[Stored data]
——————

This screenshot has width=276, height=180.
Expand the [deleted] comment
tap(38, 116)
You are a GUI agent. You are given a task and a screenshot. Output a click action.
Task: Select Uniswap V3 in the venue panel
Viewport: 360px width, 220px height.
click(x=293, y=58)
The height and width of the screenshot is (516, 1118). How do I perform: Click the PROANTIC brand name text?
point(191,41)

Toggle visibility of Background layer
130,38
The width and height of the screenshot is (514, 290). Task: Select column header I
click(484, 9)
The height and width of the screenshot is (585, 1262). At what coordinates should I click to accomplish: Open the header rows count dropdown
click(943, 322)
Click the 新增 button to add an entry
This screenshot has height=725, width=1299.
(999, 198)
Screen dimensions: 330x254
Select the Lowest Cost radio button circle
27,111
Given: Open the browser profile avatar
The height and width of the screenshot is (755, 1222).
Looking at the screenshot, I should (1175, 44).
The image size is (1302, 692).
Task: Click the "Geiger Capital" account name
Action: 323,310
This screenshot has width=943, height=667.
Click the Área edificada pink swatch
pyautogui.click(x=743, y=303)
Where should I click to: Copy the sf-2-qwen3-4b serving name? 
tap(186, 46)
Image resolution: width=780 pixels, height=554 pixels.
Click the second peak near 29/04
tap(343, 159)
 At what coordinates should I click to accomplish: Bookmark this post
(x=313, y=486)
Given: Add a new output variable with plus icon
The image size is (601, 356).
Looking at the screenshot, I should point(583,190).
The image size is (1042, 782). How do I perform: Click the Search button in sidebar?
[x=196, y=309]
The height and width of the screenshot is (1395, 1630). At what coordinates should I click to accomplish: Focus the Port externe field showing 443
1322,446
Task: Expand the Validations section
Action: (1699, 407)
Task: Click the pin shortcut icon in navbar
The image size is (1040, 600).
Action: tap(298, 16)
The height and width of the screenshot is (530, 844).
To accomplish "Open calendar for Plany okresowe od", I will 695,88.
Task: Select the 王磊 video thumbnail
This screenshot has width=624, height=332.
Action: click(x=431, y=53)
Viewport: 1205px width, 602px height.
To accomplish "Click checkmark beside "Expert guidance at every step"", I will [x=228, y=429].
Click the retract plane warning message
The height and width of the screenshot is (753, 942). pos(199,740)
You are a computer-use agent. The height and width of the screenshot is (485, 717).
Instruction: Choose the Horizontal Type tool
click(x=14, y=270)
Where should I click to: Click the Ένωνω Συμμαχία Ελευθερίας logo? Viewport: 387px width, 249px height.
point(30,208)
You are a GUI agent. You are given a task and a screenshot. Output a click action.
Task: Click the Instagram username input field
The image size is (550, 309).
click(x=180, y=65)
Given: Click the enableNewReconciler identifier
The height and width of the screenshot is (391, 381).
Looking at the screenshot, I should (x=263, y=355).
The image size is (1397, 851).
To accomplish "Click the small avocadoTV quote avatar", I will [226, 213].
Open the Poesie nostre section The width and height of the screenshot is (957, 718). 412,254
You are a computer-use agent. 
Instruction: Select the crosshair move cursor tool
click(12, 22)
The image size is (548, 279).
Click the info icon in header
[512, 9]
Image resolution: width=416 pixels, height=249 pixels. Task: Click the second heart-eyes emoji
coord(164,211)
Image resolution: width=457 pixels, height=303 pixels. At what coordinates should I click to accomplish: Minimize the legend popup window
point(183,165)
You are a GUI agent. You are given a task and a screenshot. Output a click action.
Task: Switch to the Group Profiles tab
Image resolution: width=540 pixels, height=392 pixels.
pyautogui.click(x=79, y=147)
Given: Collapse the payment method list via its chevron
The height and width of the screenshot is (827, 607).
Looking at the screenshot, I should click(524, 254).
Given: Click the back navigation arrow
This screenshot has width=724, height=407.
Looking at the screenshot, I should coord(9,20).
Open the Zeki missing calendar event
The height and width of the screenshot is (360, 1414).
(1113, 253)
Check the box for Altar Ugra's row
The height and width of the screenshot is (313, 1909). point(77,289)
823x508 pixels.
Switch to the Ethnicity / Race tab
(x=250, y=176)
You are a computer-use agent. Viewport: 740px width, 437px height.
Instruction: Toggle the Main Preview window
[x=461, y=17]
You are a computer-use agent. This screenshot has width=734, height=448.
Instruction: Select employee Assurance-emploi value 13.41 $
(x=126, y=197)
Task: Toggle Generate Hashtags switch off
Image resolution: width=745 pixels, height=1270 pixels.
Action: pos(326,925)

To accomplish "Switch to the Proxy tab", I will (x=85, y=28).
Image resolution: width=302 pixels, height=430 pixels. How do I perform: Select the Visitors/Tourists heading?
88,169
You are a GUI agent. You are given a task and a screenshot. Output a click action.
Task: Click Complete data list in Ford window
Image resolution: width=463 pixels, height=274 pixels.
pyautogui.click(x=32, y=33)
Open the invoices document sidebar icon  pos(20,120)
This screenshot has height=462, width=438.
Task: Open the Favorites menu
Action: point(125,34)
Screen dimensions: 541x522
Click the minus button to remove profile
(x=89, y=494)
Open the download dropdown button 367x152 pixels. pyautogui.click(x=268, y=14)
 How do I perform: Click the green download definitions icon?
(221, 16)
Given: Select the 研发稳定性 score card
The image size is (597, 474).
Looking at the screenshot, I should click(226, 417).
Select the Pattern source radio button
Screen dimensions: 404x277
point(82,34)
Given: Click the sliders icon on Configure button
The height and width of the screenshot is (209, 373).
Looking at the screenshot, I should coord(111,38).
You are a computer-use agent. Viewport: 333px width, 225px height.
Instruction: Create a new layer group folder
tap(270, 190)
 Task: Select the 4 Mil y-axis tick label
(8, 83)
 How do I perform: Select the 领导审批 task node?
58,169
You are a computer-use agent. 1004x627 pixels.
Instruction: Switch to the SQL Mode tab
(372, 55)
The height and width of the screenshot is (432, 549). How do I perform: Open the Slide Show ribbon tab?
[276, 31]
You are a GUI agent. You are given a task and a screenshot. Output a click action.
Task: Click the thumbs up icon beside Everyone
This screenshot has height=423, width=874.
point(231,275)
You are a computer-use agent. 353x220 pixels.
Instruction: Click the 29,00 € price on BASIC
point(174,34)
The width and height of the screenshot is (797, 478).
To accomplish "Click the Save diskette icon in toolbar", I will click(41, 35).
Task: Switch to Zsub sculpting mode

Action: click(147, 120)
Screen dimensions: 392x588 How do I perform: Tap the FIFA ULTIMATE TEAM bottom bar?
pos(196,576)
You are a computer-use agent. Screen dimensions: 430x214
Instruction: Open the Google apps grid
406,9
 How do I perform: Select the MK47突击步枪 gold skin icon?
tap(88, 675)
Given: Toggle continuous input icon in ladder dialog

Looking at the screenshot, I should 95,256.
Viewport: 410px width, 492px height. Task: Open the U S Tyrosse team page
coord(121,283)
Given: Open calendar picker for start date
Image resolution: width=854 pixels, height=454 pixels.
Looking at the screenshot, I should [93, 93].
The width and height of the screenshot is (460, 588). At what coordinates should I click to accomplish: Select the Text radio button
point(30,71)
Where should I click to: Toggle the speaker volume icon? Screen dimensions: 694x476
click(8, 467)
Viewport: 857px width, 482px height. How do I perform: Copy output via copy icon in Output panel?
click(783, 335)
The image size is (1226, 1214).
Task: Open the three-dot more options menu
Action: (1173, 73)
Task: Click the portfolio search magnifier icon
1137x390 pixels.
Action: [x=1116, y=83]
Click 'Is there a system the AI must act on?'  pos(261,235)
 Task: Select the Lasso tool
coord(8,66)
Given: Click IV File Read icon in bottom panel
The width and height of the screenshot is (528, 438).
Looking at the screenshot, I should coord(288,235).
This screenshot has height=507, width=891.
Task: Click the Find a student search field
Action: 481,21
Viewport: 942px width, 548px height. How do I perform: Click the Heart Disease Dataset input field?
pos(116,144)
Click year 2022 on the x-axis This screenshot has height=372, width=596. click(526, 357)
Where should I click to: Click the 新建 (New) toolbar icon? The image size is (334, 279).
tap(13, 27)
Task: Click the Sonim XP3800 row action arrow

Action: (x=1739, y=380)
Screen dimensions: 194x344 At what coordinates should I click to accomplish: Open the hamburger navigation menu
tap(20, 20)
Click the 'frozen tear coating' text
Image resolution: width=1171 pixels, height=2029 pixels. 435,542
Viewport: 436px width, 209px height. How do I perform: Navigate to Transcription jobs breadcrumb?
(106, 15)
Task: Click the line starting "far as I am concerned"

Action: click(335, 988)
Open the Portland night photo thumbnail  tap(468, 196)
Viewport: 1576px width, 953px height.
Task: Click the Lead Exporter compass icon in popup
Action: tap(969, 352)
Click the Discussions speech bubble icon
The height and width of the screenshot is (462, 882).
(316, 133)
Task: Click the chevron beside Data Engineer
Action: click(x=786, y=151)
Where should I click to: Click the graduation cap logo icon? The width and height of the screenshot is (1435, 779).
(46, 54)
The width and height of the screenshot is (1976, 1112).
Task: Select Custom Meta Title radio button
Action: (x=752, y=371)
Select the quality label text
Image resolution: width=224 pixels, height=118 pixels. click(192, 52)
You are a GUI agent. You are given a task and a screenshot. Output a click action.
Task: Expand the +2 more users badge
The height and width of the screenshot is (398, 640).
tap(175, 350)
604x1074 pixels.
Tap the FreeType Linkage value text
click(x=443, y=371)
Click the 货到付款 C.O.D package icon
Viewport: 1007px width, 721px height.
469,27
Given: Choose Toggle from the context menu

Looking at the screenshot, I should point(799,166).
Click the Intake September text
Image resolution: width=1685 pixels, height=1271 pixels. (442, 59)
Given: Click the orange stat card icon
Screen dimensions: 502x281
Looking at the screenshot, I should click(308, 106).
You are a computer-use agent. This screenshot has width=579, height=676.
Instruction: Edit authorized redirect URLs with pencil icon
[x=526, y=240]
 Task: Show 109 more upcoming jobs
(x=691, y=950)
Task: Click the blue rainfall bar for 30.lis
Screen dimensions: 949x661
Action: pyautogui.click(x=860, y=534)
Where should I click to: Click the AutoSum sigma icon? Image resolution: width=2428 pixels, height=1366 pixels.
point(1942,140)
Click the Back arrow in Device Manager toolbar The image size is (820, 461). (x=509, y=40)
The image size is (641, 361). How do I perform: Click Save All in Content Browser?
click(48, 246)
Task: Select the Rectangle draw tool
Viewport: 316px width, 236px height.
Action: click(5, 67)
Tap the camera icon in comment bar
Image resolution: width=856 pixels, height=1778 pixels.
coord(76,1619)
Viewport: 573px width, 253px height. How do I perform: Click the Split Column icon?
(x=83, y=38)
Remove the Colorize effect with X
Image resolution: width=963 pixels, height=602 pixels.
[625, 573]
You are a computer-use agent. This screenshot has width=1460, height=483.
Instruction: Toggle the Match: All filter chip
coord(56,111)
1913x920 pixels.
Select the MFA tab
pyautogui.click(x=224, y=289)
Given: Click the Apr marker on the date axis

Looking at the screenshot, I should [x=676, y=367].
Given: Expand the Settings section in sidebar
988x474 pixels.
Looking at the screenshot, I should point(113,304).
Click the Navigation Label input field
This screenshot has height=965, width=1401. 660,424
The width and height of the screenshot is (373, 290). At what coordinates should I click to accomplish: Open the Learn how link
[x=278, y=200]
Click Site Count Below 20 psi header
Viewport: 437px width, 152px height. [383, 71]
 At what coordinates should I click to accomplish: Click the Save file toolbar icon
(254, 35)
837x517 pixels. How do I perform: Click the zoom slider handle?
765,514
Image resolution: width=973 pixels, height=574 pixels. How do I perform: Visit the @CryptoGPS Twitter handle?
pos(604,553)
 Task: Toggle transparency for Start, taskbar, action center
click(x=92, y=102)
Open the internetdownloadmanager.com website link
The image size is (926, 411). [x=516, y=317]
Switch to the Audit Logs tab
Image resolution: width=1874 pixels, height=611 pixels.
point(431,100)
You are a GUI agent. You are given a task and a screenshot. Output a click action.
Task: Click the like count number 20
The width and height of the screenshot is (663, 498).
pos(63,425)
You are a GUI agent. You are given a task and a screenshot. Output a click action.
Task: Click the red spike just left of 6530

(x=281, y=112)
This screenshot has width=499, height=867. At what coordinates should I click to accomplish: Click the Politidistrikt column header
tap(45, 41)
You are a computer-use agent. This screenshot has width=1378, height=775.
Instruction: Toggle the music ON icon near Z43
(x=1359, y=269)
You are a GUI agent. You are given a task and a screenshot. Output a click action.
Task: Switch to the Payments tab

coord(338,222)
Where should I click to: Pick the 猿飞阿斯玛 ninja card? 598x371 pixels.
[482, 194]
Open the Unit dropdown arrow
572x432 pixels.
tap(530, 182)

——————

▸ THE REQUEST: Please rewrite the stretch of the records from the line containing "Viewport: 410px width, 492px" through the line containing "click(8, 467)", replacing "radio button" with "option button" and changing nothing else.

▸ RESPONSE TO THE TASK:
Viewport: 410px width, 492px height. Task: Open the U S Tyrosse team page
coord(121,283)
Given: Open calendar picker for start date
Image resolution: width=854 pixels, height=454 pixels.
Looking at the screenshot, I should [93, 93].
The width and height of the screenshot is (460, 588). At what coordinates should I click to accomplish: Select the Text option button
point(30,71)
Where should I click to: Toggle the speaker volume icon? Screen dimensions: 694x476
click(8, 467)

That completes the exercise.